At American National Insurance Company, IT leaders said that the financial services company had been considering broader use of encryption for several years before the combination of more streamlined technologies and increasing pressure in the form of compliance regulations encouraged the firm to dive in.
Today, the company is using PGP tools to both obscure sensitive e-mails and provide whole disk encryption to protect data stored on its desktop and laptop computers.
"We'd been looking at encryption closely since at least 2005, driven largely by the laws and compliance regulations that were being passed; we needed better e-mail security because we realized after sampling that we had a problem, and knew that we wanted to better protect sensitive information on our computers," said Ken Juneau assistant vice president of Information Technology Services at ANICO.
"The e-mail product simply sits in the mail flow, and any outbound messages that need to be get encrypted," he said. "Key management was simply the biggest differentiator. The system has almost no overhead in terms of administration; if a key needs to be created, the system handles it, and most end-users never know that the e-mail is being encrypted, which is ideal."
With the PGP whole-disk encryption system ANICO is using, Juneau said that key management and the ability to automatically create end-user credential recovery tokens have also proven as easy to use as the insurance company had hoped.
Inside smaller organizations, the ability to find encryption platforms that allow for simplified installation and management has been even more acute as the realities of smaller IT staffs make it even harder to deal with any widespread usability issues, experts said.

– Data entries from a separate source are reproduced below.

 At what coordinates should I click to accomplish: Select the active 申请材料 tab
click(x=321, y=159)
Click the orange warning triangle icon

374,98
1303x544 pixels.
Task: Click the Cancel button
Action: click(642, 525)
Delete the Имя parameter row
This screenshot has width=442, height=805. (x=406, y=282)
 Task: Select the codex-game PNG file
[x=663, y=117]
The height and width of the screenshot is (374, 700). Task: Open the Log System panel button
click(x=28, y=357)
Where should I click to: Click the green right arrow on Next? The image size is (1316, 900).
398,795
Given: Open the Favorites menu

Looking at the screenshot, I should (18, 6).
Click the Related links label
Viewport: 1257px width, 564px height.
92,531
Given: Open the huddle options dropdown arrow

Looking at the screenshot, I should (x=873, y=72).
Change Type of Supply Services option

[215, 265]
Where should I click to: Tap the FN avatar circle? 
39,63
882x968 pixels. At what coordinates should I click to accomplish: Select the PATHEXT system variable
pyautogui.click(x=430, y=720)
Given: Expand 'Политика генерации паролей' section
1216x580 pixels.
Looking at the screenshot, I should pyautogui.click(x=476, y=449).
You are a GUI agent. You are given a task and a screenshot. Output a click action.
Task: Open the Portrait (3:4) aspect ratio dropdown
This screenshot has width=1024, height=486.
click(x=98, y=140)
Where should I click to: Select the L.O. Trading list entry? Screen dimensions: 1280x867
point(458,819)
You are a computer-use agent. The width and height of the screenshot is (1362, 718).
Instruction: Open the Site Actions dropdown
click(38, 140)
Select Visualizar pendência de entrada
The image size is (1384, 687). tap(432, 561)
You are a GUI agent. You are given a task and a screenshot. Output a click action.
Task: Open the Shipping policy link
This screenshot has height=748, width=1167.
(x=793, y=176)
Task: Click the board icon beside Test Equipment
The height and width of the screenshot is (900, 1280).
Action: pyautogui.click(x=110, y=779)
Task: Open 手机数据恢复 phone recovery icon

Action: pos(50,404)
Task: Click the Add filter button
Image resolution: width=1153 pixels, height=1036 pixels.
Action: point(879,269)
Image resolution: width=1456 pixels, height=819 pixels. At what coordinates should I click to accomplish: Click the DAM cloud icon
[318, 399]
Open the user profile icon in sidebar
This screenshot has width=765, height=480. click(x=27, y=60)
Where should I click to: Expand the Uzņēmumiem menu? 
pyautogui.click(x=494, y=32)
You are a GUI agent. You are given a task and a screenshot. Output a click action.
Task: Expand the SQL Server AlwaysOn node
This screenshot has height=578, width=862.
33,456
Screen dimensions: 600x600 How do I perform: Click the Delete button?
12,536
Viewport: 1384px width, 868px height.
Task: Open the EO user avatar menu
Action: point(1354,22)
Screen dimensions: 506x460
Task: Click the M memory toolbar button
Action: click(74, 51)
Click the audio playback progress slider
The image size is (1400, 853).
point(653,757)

Jason Parks, information systems analyst for Northern California's Butte County Department of Information Systems, said that deploying encryption several years ago was not an option for the government body before it found tools made by vendor Voltage Security that adequately address those issues.
"The tools have gotten a lot better, which allowed us to move forward with our plans," Parks said.
"We didn't want to do a bunch of certificate management, and we wanted an easy end-user experience as well. Using the system we have in place, we don't have to give a lot of complex instructions to the users," he said. "We have a limited amount of full-time IT staff in the county, so we couldn't do this until we found something that addressed all the traditional issues with encryption management."
Over the course of the two years that Butte County has been working with Voltage's e-mail encryption platform, the IT specialist said that the product has become even more refined and less intrusive to end-users.
"It's great to see that the encryption vendors are making progress," said Parks. "Encryption is something that a lot of smaller organizations like us need that was not a realistic proposition in the not-too-distant past."
Even the vendors themselves admit that encryption tools have changed dramatically in the last several years, allowing end-users to benefit from the protection that the technology can provide without creating massive headaches related to installation and maintenance.